A school in Wisconsin is facing a federal lawsuit asserting it violated its students’ First Amendment rights by prohibiting them from wearing shirts that depict images of guns.
The suit was filed by a mother of two students at Kettle Moraine High School in Wales, Wis., after her sons were sent to the principal’s office and informed that their shirts were not appropriate for school, according to ABC News affiliate WISN.
The school’s principal, Beth Kaminski, is the defendant in the lawsuit. She stated in an email, “We do not allow students to wear clothes that depict guns … Moving forward, [the boys] cannot wear any items of clothing that depict guns.”
One of the shirts depicts an AR-15-style rifle as well as the name of a gun rights organization. The second shirt is similar, including a silhouette image of a holstered pistol with the name of an organization spread across the chest, the report said.
John Monroe, the lawyer of the two boys, said: “The shirts are not threatening, violent, or illegal, and they do not depict drugs or alcohol.”

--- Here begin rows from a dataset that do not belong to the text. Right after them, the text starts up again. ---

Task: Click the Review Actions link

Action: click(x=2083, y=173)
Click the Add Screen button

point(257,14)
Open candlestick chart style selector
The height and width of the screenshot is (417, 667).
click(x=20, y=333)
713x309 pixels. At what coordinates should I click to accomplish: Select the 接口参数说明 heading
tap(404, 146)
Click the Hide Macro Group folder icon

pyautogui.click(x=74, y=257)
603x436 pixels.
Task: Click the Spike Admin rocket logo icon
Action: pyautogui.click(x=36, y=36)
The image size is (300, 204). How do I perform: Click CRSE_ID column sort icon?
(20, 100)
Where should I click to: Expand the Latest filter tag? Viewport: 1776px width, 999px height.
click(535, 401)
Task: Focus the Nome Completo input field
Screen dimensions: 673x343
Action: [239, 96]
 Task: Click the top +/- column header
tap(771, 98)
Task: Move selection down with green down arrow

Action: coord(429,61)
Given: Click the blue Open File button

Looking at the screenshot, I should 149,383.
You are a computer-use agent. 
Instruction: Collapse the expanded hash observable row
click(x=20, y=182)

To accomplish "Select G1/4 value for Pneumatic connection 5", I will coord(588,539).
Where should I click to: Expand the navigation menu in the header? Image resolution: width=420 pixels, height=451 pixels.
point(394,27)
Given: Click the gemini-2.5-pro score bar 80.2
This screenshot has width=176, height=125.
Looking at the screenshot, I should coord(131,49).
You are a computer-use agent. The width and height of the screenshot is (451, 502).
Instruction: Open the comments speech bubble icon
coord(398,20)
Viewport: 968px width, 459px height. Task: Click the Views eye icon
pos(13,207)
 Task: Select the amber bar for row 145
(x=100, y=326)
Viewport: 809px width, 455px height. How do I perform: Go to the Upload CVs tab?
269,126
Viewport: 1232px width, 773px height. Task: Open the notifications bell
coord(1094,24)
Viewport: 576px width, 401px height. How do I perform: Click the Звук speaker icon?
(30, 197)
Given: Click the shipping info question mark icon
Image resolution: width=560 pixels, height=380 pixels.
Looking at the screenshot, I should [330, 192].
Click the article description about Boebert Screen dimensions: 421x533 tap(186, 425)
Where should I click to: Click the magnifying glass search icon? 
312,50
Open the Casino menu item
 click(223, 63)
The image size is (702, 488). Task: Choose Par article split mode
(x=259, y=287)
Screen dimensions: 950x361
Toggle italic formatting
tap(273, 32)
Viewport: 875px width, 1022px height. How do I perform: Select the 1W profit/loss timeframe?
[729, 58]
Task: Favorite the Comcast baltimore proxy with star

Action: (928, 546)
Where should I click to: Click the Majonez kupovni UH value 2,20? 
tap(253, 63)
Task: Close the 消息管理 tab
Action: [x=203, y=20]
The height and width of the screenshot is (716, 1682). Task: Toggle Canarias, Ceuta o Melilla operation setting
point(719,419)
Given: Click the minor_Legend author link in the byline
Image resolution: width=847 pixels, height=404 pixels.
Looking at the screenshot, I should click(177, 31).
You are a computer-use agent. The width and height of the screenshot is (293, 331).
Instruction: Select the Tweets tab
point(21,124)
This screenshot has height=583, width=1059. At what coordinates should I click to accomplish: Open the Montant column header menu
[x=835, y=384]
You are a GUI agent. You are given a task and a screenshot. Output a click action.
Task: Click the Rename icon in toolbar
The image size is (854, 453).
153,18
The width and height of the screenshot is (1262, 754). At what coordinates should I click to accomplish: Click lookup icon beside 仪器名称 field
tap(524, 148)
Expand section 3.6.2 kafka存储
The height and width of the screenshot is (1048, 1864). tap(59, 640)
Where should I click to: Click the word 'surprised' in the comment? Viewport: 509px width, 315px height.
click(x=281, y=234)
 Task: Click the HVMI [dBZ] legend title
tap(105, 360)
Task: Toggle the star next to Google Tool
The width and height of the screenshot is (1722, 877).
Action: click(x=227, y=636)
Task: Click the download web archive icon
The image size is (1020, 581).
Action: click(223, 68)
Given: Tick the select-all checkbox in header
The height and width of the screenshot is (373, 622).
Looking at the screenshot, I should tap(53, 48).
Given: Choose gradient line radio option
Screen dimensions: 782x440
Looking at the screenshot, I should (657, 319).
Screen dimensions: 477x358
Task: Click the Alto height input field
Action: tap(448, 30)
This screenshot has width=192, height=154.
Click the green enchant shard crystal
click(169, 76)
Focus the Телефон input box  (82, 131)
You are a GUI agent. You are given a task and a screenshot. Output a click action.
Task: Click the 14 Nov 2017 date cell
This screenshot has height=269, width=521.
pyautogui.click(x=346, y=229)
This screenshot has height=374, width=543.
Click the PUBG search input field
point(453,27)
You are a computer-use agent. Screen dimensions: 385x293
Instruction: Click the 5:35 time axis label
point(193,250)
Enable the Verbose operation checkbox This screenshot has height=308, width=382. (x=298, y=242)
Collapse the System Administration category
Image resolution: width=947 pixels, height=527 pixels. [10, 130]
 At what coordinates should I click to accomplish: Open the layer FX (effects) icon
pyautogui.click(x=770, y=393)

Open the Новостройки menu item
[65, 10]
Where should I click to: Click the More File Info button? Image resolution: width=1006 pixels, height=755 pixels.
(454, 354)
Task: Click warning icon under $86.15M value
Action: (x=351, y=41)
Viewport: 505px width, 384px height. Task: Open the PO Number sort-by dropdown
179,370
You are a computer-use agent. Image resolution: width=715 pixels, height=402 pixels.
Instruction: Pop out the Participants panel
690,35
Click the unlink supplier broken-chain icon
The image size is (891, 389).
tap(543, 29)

Monroe wrote in the complaint that the dress code for the 2019-2020 school handbook was not descriptive enough and was too vague to claim that an image of a gun is against the rules.
“The dress code does not provide objective criteria by which Plaintiff can determine what clothing is restricted,” Monroe said.
Zack Zupke, a spokesperson for the district, defended the school’s policy in an email, saying: “Wearing shirts with images of weapons is not an issue of free speech, and it can be respectfully regulated by the District.”
Zupke also claimed that courts have recognized “legitimate pedagogical concerns in preventing violence in its schools.”
Monroe argued that there is not a correlation between the shirts and gun violence
“An image of a gun on a shirt, you know, there’s a giant leap of faith to get from that to an actual school shooting,” he said in a phone with WISN.
The suit against Kettle Moraine High School was filed Thursday and is currently awaiting further paperwork from the defense before proceeding.
Monroe reportedly won a similar case in Wisconsin after a federal judge ruled that a student couldn’t be barred from wearing a shirt that depicts guns and rifles spelling the word “love,” WISN reported.